By yesterday morning (or... two days ago evening, yesterday afternoon, 4am? who knows), Ruan's office looked a lot like a dorm: a lot of socks on the floor, a nap spot on the floor, M&M snack mix bags, pistachio shells, gatorade syrup, melted iced-coffee, wires and iphones and CDs, half eaten tortillas, questionably runny guacamole, cereal bars, and 4 wide eyeballs. We were seriously hunkered down. By midday we happily trimmed the last clip of the final scene we had left to work on. Then we got ready to watch it over, thought about what fresh yummy lunch we could make, talked of a jog later in the afternoon, maybe a rent a movie and put our feet up, get some wine...?? The possibilities were endless, and seemed so relaxing and like the things real balanced people do. Then just as we were ready to watch, movies and jogs and sugarplums dancing about our heads, Ruan's mouse hovered at the end of our last scene, and he looked at me. Not a good look. Then he delivered the news: twenty-seven minutes.

oh. BLEEP.

Our festival short film rules say 20 minutes is the max. In this editing situation, 7 minutes is FOREVER.

Nope, I thought. Simply, NOPE. I like it all, it works this way, this is the story we are telling, and Ruan you maniac we're not cutting 7 minutes from this film.

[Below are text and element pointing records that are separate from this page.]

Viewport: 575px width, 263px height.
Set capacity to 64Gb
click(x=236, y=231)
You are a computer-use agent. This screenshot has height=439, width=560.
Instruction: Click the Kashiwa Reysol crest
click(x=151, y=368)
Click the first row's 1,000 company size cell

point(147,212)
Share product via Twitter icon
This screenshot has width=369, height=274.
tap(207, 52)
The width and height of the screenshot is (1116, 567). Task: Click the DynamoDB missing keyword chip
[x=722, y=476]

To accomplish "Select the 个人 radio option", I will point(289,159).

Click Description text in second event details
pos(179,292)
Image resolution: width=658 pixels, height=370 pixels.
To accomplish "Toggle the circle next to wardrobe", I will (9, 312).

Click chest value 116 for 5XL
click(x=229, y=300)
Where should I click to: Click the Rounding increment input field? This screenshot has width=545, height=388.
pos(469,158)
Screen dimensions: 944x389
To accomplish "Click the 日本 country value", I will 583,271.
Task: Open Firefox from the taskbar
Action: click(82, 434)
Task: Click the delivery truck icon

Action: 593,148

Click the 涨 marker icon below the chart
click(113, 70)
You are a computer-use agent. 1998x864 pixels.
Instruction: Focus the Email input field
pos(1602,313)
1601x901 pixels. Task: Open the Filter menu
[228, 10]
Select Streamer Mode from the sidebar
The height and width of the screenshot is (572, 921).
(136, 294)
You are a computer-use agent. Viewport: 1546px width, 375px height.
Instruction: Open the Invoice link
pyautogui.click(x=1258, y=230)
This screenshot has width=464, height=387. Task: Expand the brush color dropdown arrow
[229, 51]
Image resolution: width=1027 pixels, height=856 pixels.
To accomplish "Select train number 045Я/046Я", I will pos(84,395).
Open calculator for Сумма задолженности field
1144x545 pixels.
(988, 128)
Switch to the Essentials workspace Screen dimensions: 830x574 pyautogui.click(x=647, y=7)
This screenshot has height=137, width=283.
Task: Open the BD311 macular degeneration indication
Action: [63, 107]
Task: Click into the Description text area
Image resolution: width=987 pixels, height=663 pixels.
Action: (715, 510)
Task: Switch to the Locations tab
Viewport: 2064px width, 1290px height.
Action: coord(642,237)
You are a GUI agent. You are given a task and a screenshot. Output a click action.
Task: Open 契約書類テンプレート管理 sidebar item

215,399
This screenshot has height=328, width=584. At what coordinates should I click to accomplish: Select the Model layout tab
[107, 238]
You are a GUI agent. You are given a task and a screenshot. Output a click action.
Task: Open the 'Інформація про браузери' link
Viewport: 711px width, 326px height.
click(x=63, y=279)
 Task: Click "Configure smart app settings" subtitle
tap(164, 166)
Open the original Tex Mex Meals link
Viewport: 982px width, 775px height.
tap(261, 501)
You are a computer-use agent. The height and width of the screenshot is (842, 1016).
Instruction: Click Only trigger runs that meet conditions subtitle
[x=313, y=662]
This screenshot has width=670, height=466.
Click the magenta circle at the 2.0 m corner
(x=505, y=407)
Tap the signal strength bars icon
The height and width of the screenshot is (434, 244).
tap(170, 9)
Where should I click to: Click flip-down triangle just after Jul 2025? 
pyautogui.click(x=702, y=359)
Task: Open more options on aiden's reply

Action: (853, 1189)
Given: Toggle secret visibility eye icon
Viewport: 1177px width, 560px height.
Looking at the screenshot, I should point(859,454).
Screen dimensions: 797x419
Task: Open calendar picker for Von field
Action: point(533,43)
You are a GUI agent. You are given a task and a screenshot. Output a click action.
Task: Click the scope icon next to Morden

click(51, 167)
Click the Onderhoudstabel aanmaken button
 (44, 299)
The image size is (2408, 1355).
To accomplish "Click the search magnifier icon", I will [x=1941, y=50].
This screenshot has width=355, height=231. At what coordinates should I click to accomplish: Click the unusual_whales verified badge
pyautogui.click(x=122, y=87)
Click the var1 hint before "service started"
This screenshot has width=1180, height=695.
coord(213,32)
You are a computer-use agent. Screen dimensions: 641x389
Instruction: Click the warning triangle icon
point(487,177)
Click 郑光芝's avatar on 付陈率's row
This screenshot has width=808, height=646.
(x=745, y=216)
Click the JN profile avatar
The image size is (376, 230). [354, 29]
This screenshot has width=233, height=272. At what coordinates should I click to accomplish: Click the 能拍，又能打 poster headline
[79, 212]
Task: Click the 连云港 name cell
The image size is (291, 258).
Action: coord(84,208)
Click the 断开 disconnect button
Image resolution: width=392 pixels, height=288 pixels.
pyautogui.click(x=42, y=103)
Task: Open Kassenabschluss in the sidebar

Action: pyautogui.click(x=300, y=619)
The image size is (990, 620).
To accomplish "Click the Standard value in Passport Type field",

But we had to. And we worked all day, and up until around midnight cutting that 7 minutes out of the final edit. We must have gone through and through and through that film at least 11 times, each time shaving a mimute, or 2, or 45 seconds. We didn't have even ten seconds of time to spare, because audio needs to time to bring quality into the work as well. The longer we wait to give the final film edit, the less time they have to do their work. By midnight yesterday my eyeballs had found their way safely back into my head and my scales receded, and we had 20 minutes and 4 seconds. Ruan's cold sweat dried up,

It occurred to me as we were trimming down our edit that finding rich details in a mere second, or finding one look, one line, delivered so well that it tells a full feeling as fast you can blink is a real art. It's an art that happens in the shot choice, in the directing, in the performance, in the editing, and in coalesces in a magical way sometimes. It's a doozy. And discovering this is what got us through, as we began to get the hang of not relying every time on one long beautiful 9 seconds of a moment between actors, and instead recognizing the punch these performers delivered in one powerful second of being in the moment with each other. I won't say it wasn't stressful, or that I didn't almost deny Ruan the right to eat because those bleeping-ing 7 minutes we had to trim... but we made it down to the time we need, and I don't feel that we sacrificed story to do so.

Again: Ruan's patience is a blessing, Jason Roberts' our 1st AD is a rockstar for his enthusiasm and willingness to help at every stage, each of your (72 of you Kickstarter backers!) support is inspiring and motivating. Thanks also to my dad for his daily emails of encouragement, my mom for her positivity and guidance for LUNAFEST, Ruan's parents for feeding us and keeping us warm and with a roof while we've gone through this process for the last several days. Looking forward to details soon about how the audio mixing is going!